The same rule is laid down by the Supreme Court of the United States in Steamship Co. v. Joliffe, 2 Wall. 450, 455, 17 L. Ed. 805, where a pilot, licensed under a statute, had tendered his services to pilot a vessel out of port, and such services were refused. The court held that his claim to the half pilotage fees allowed by the statute in such cases became perfect, and that the subsequent repeal of the statute did -not affect the judgment rendered in an action brought to re • cover his claim. In the course of the opinion the court said:

“The transaction * * * between the pilot and the master or owners cannot be strictly termed a contract, but it is a transaction to which the law attaches similar consequences; it is a quasi contract. The absence of assent on the part of the master or owner of the vessel did not change the case. In that large class of transactions designated in the law as ‘implied contracts,’ the assent or convention which is an essential ingredient of an actual contract is often wanting. * * * In such case the party makes no promise on the subject, but the law, ‘consulting the interests of morality,’ implies one; and the liability thus arising is said to be a liability upon an implied contract.”

In the present case the plaintiff in error did not directly promise to pay the license tax demanded by the defendant in error, but he herded and grazed his sheep in Sierra county when the law for the imposition and collection of the license tax was in full force and effect. He reaped the full benefit of the law, and then refused to comply with it. Do not these facts virtually bring this case within the rule announced in the Joliffe Case?
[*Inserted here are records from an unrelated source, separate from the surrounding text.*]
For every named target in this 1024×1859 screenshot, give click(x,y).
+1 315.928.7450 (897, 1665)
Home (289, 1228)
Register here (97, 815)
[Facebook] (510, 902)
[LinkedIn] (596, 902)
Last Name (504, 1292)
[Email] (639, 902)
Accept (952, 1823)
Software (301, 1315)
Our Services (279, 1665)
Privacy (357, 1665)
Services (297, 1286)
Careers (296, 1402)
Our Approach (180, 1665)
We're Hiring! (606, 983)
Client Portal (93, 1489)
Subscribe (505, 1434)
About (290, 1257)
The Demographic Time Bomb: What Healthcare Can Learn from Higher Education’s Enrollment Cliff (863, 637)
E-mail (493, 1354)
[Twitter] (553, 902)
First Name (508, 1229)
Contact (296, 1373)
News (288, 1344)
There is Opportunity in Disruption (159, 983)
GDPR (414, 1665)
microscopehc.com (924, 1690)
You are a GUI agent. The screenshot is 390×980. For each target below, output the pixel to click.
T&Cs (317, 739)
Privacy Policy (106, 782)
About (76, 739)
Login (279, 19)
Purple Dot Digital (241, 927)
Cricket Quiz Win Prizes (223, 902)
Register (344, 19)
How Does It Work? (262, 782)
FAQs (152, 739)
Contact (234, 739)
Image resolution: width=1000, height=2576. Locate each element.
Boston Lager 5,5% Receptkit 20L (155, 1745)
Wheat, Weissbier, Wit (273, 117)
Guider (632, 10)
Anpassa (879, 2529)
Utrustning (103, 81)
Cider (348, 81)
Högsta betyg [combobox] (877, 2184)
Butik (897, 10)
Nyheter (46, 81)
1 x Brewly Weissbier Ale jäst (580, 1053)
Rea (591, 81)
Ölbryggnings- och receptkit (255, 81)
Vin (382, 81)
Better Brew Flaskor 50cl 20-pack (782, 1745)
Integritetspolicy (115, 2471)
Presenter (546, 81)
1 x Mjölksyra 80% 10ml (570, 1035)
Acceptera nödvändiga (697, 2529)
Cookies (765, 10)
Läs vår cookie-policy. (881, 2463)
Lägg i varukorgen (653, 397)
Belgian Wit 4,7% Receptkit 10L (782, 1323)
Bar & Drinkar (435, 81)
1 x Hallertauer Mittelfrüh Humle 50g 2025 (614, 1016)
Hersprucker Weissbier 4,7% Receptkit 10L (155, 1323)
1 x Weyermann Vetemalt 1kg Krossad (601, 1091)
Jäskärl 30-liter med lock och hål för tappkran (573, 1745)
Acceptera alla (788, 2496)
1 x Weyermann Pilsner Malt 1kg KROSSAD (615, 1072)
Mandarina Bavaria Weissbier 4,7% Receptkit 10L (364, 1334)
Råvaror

Similar principles are announced in United States v. Williams, 8 Mont. 85, 90, 19 Pac. 288, where the defendant sought to avail himself of the repeal of the regulations by the Secretary of the Interior forbidding the cutting of timber on the public land. In the course of the opinion the court said:

“Tbe question then arises, what were the rights of the United States in relation to this timber? * * * The timber had been unlawfully cut and converted, and the right of the United States to receive compensation for its property completely vested. What effect, then, did the subsequent revocation of these rules and regulations touching the cutting of such timber have upon this right? We take it that the modification of the rule is analogous to the repeal of the statute, and that its effect must be determined by the rules of law governing the repeal of the statute under which the alleged right had arisen, and vhich was being prosecuted in the courts, but still had not been reduced to a judgment.”

After referring to the general rule, the court said:

“But there are certain exceptions to this general rule. Where trouble and expense may have been incurred, and suits may have been instituted, the effect of a retrospective construction of repealing statutes is entirely to derange the plans and defeat the arrangements of parties who have proceeded on the faith of antecedent legislation; and an effort has been made to ar*30rest these results, and certain exceptions have been made to this retroactive legislation. Where, then, a right in the nature of a contract has vested under the original statute, then the repeal does not disturb it.”

The court then states and approves the rule in the case of Steamship Co. v. Joliffe, supra, and adds:

“While the action in the present case cannot be said to be one of contract, but an action of tort for the wrongful cutting and conversion of the timber of the plaintiff, it is hard to imagine a distinction between the right to recover for trees cut and converted wrongfully, and money due for their delivery under contract. If the right is vested in the one case, it seems to us it is equally as clearly vested in the other. Indeed, the timber when cut may be deemed personalty, and the plaintiff might waive the tort, and sue for it in assumpsit as so many cords of wood sold and delivered. It seems to us, then, that the plaintiff’s right in this case comes within the exceptions to the general rule already stated, by which the right of action is defeated upon the repeal of the law under which it was brought.”

The views already expressed are conclusive of the case, and render it unnecessary to consider other questions elaborately argued by counsel. The judgment of the Circuit Court is affirmed, with costs.

1. See Courts, vol. 13, Cent. Dig. § 957.